Die Grünen werfen Bundesbildungsministerin Anja Karliczek (CDU) vor, Studierende in der Corona-Krise im Stich gelassen zu haben. „Die Corona-Krise entwickelt sich immer mehr zur Bildungskrise und Schuldenfalle“, sagte der Grünen-Bildungspolitiker Kai Gehring am Mittwoch. Besonders schlimm betroffen seien diejenigen Studenten, die kein BAföG bezögen und durch die Krise ihre Nebenjobs verloren hätten.

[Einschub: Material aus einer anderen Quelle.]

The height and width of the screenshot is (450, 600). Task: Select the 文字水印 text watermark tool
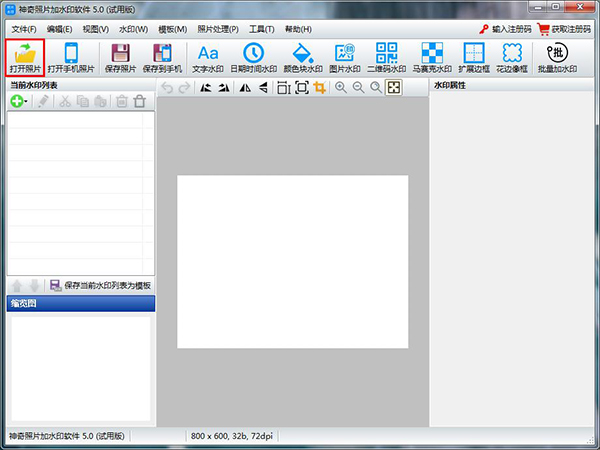208,58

Ministerin Karliczek habe „auf ganzer Linie versagt, Studierenden in Not wirksame und unbürokratische Unterstützung zu organisieren“, sagte Gehring. Dass Studierenden nun KfW-Kredite angeboten werden sollen, die später zurückgezahlt werden müssten, sei „keine Unterstützung, sondern unterlassene Hilfeleistung“.

Das Bildungsministerium kündigte am Mittwoch an, Ziel sei es, dass die „Überbrückungshilfe so schnell wie möglich losgeht“. Den Studentenwerken werde es dafür insgesamt 100 Millionen Euro zur Verfügung stellen. Die Mittel sollen ab dem 8. Juni beantragt werden können; wann eine Auszahlung möglich sei, erklärte das Ministerium nicht.

Der Grünen-Politiker Gehring mutmaßte, dass es noch mindestens vier Wochen dauern werde, „bis die Nothilfe bei einen Bruchteil der Studierenden ankommt - sofern das digitale Antragstool rechtzeitig steht“. Das „unverantwortliche Schneckentempo“ des Ministeriums treibe schon jetzt „unzählige Studierende in den Studienabbruch“. Von schneller Überbrückungshilfe könne keine Rede sein.

„Mit einer vorübergehenden Öffnung des BAföG für in Not geratene Studierende hätte es die schnelle und wirksame Hilfe für die Studierenden längst gegeben“, sagte Gehring. Das Ministerium müsse hier seinen Widerstand aufgeben.